Une dizaine d'employés du sous-traitant d'Amazon, Fast Despatch Logistics, s'est rassemblée en août devant l'entrepôt de Bouc-Bel-Air. (Photo SL)

Passé la voie ferrée, dans la zone industrielle des Chabauds à Bouc-Bel-Air, une dizaine de personnes s’est rassemblée devant l’entrepôt d’Amazon. Ils distribuent des tracts au défilé de camions qui repartent en trombe. Leur employeur fait partie de la dizaine de sociétés sous-traitantes de ce dépôt du géant américain du commerce en ligne. Fast Despatch Logistics, a cessé ses activités depuis le 9 août et n’a toujours pas réglé les salaires du mois de juillet invoquant des difficultés financières. “Je suis à 250 euros de frais bancaires !“, lance un “dispatcheur” dont la mission est de réaliser les feuilles de route des chauffeurs. “Moi, j’ai dû annuler mes vacances“, ajoute une autre livreuse. D’autres mentionnent leurs enfants et leurs crédits.

Dans le département, la cessation d’activité de cette société britannique qui compte plusieurs sites en France, laisse un peu plus d’une centaine d’employés sans travail. Contacté, le manager des dépôts de Bouc-Bel-Air et de Marseille, Alex Kolfat, confirme les difficultés financières de l’entreprise. “Elle a des dettes à l’Urssaf, avec les employés, avec des garages et des gestionnaires d’autoroutes pour le paiement des péages“. Mais il ne souhaite pas communiquer davantage et affirme ne pas avoir “plus d’informations” sur les raisons de l’endettement. Les petites mains d’Amazon, elles, restent dans le flou sur leur avenir et espèrent que le géant mettra la pression à son sous-traitant.

Une semaine après cette annonce, Amazon a enfin réagi. “Nous ferons tout notre possible pour que leurs livreurs obtiennent les informations sur les postes disponibles chez d’autres partenaires de livraison d’Amazon”, indique le communiqué publié ce mardi 16 août. Le seul client de Fast Despatch précise avoir mis fin à son contrat avec l’entreprise : “Nous sommes intransigeants sur le fait que ces dernières [les sociétés sous-traitantes, ndlr] se doivent de respecter les lois en vigueur, ainsi que le code de conduite des fournisseurs Amazon”.

__MATÉRIEL FOURNI__:
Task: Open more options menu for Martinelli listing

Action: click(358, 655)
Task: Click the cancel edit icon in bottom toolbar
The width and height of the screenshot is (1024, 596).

__CONSIGNE A__:
Recopiez tout le passage de l'extrait sur Fast Despatch Logistics, depuis « Passé la voie » jusqu'à « et leurs crédits. ».
__CONSIGNE B__:
Selon le manager cité dans l'extrait sur Fast Despatch Logistics, envers qui l'entreprise a-t-elle des dettes ? Donnez-les tous.

__RÉPONSE ATTENDUE A__:
Passé la voie ferrée, dans la zone industrielle des Chabauds à Bouc-Bel-Air, une dizaine de personnes s’est rassemblée devant l’entrepôt d’Amazon. Ils distribuent des tracts au défilé de camions qui repartent en trombe. Leur employeur fait partie de la dizaine de sociétés sous-traitantes de ce dépôt du géant américain du commerce en ligne. Fast Despatch Logistics, a cessé ses activités depuis le 9 août et n’a toujours pas réglé les salaires du mois de juillet invoquant des difficultés financières. “Je suis à 250 euros de frais bancaires !“, lance un “dispatcheur” dont la mission est de réaliser les feuilles de route des chauffeurs. “Moi, j’ai dû annuler mes vacances“, ajoute une autre livreuse. D’autres mentionnent leurs enfants et leurs crédits.

__RÉPONSE ATTENDUE B__:
l'Urssaf, les employés, des garages, des gestionnaires d'autoroutes